Following the presentation of the study, several experts shared their views on the challenges Latin America faces for achieving education quality that meets international standards.
Peruvian Education Minister Jaime Saavedra began his talk with an anecdote: “In every school in every village I’ve visited, I meet at least one good teacher. That is what we have to strive for, that there are more quality teachers.” The minister explained the Teacher Reform Law and pointed out that major change takes time, but that work could be done at the classroom level, dismissing teachers whose performance falls short.
Saavedra praised the teacher coaching program to improve education quality, a key point for Brazilian Basic Education Secretary Luce, who stated that “teachers should have the same right to quality of learning that they give to their students.”
The social networks were also active on the issue. Numerous comments on Facebook and Twitter questioned how it would be possible to have quality teachers when teacher salaries in the region are so low.
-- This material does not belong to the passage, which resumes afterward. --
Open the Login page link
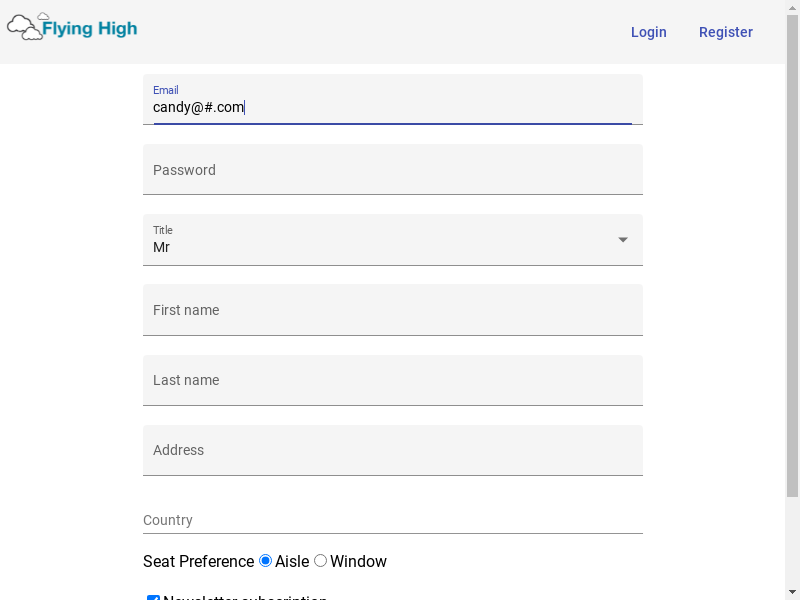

Saavedra acknowledged that the salary issue is as important as the opportunity for development and recognition of teachers. Gregory Elacqua, director of the Public Policy Institute at Universidad Diego Portales, and Eric Hanushek, a professor at Stanford University, stressed the importance of motivating teachers from the beginning of their training to keep them from abandoning the profession.
“In Chile, anywhere between 10% and 20% of teachers leave the profession early on because they are not motivated. We need to invest in them from the beginning,” said Portales.
Additionally, a survey carried out during the internet broadcast of the event found that 60 percent of participants believed that Latin American teachers should increase their use of new learning methods to be able to offer an education of international quality.